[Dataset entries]
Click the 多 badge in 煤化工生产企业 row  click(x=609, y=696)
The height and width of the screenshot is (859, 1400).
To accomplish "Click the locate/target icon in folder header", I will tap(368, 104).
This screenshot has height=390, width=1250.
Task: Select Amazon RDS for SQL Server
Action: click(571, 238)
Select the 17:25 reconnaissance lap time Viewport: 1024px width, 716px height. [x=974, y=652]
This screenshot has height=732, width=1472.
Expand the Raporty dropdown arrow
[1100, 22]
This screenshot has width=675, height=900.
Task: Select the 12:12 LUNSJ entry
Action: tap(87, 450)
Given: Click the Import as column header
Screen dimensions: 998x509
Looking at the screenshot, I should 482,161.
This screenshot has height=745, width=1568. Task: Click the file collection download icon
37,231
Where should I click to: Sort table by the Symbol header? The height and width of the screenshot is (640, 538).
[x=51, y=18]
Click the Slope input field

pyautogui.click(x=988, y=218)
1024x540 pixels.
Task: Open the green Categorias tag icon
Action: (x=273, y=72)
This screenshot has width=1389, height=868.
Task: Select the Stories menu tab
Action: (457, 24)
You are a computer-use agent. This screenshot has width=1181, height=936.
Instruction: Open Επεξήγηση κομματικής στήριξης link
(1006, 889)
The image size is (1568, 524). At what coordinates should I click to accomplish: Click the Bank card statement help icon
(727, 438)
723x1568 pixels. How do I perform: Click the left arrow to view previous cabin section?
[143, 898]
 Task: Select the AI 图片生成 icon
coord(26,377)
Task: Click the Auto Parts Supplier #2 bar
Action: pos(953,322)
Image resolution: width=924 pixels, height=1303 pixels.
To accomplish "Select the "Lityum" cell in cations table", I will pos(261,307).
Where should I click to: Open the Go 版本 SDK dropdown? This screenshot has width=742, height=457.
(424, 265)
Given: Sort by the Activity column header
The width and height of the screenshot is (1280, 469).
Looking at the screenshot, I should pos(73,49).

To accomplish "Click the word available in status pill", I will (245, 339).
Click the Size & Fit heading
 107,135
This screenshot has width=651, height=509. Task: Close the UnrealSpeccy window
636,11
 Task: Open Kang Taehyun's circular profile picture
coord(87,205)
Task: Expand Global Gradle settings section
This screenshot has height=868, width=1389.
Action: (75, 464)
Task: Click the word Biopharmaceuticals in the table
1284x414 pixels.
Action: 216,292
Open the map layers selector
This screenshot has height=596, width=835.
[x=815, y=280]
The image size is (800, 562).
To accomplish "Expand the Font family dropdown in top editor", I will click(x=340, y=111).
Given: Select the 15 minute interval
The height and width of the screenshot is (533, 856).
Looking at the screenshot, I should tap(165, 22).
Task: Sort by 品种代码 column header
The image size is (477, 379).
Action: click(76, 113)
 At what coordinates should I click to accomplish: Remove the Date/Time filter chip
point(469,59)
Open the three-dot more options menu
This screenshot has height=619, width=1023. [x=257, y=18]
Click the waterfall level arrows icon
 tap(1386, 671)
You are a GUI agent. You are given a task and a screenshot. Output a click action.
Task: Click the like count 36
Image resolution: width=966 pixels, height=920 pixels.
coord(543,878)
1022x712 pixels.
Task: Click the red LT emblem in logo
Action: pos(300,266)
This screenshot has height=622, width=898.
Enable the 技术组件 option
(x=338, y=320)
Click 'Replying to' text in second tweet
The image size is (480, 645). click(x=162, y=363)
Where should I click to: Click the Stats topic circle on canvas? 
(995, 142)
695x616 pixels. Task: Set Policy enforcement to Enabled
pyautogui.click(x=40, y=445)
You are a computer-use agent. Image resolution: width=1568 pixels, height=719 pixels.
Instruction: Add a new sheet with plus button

__INSTRUCTIONS FOR THE TASK__.
Retype the records above in full, matching each line exactly.

__PROBLEM SOLUTION__.
Click the 多 badge in 煤化工生产企业 row  click(x=609, y=696)
The height and width of the screenshot is (859, 1400).
To accomplish "Click the locate/target icon in folder header", I will tap(368, 104).
This screenshot has height=390, width=1250.
Task: Select Amazon RDS for SQL Server
Action: click(571, 238)
Select the 17:25 reconnaissance lap time Viewport: 1024px width, 716px height. [x=974, y=652]
This screenshot has height=732, width=1472.
Expand the Raporty dropdown arrow
[1100, 22]
This screenshot has width=675, height=900.
Task: Select the 12:12 LUNSJ entry
Action: tap(87, 450)
Given: Click the Import as column header
Screen dimensions: 998x509
Looking at the screenshot, I should 482,161.
This screenshot has height=745, width=1568. Task: Click the file collection download icon
37,231
Where should I click to: Sort table by the Symbol header? The height and width of the screenshot is (640, 538).
[x=51, y=18]
Click the Slope input field

pyautogui.click(x=988, y=218)
1024x540 pixels.
Task: Open the green Categorias tag icon
Action: (x=273, y=72)
This screenshot has width=1389, height=868.
Task: Select the Stories menu tab
Action: (457, 24)
You are a computer-use agent. This screenshot has width=1181, height=936.
Instruction: Open Επεξήγηση κομματικής στήριξης link
(1006, 889)
The image size is (1568, 524). At what coordinates should I click to accomplish: Click the Bank card statement help icon
(727, 438)
723x1568 pixels. How do I perform: Click the left arrow to view previous cabin section?
[143, 898]
 Task: Select the AI 图片生成 icon
coord(26,377)
Task: Click the Auto Parts Supplier #2 bar
Action: pos(953,322)
Image resolution: width=924 pixels, height=1303 pixels.
To accomplish "Select the "Lityum" cell in cations table", I will pos(261,307).
Where should I click to: Open the Go 版本 SDK dropdown? This screenshot has width=742, height=457.
(424, 265)
Given: Sort by the Activity column header
The width and height of the screenshot is (1280, 469).
Looking at the screenshot, I should pos(73,49).

To accomplish "Click the word available in status pill", I will (245, 339).
Click the Size & Fit heading
 107,135
This screenshot has width=651, height=509. Task: Close the UnrealSpeccy window
636,11
 Task: Open Kang Taehyun's circular profile picture
coord(87,205)
Task: Expand Global Gradle settings section
This screenshot has height=868, width=1389.
Action: (75, 464)
Task: Click the word Biopharmaceuticals in the table
1284x414 pixels.
Action: 216,292
Open the map layers selector
This screenshot has height=596, width=835.
[x=815, y=280]
The image size is (800, 562).
To accomplish "Expand the Font family dropdown in top editor", I will click(x=340, y=111).
Given: Select the 15 minute interval
The height and width of the screenshot is (533, 856).
Looking at the screenshot, I should tap(165, 22).
Task: Sort by 品种代码 column header
The image size is (477, 379).
Action: click(76, 113)
 At what coordinates should I click to accomplish: Remove the Date/Time filter chip
point(469,59)
Open the three-dot more options menu
This screenshot has height=619, width=1023. [x=257, y=18]
Click the waterfall level arrows icon
 tap(1386, 671)
You are a GUI agent. You are given a task and a screenshot. Output a click action.
Task: Click the like count 36
Image resolution: width=966 pixels, height=920 pixels.
coord(543,878)
1022x712 pixels.
Task: Click the red LT emblem in logo
Action: pos(300,266)
This screenshot has height=622, width=898.
Enable the 技术组件 option
(x=338, y=320)
Click 'Replying to' text in second tweet
The image size is (480, 645). click(x=162, y=363)
Where should I click to: Click the Stats topic circle on canvas? 
(995, 142)
695x616 pixels. Task: Set Policy enforcement to Enabled
pyautogui.click(x=40, y=445)
You are a computer-use agent. Image resolution: width=1568 pixels, height=719 pixels.
Instruction: Add a new sheet with plus button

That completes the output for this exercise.